* Göreviniz
Aşağıdaki listenin bütün satırlarını istekler dahil yeniden yazın ve yanıtlardaki koordinatları 0,35 ile çarparak ölçekleyin, sonuçları yarımlar yukarı gidecek şekilde tam sayıya yuvarlayın. Resimleri yanıta koymayın, isteklerdeki sayıları da değiştirmeyin.

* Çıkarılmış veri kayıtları

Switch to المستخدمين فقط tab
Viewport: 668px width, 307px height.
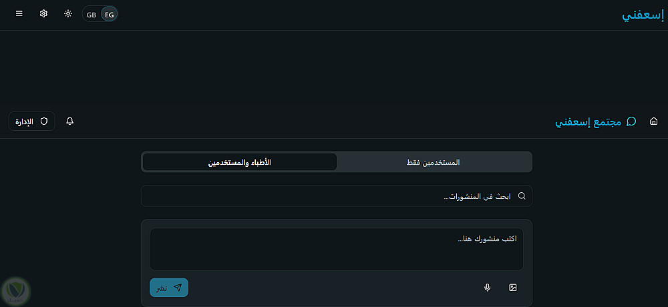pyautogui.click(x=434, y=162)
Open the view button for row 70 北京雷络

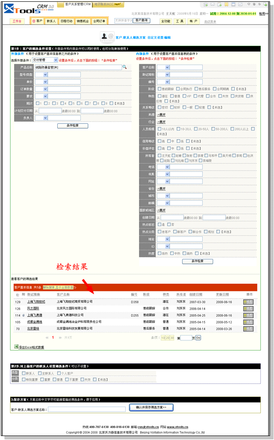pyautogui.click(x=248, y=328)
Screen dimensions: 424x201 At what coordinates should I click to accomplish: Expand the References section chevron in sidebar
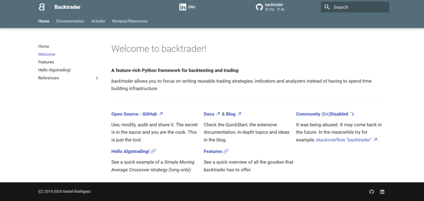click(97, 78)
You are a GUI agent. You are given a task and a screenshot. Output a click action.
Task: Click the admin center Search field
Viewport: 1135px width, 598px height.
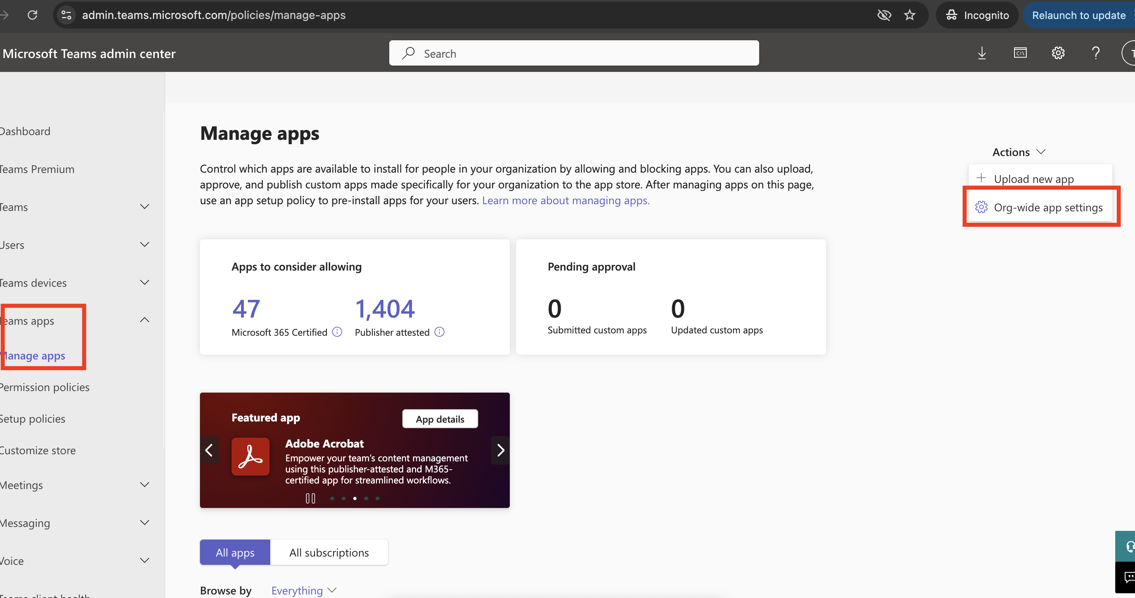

* Yanıt
Switch to المستخدمين فقط tab
Viewport: 668px width, 307px height.
pyautogui.click(x=152, y=57)
Open the view button for row 70 北京雷络

pyautogui.click(x=87, y=115)
Screen dimensions: 424x201 At what coordinates should I click to accomplish: Expand the References section chevron in sidebar
click(34, 27)
You are a GUI agent. You are given a task and a screenshot. Output a click action.
Task: Click the admin center Search field
Viewport: 1135px width, 598px height.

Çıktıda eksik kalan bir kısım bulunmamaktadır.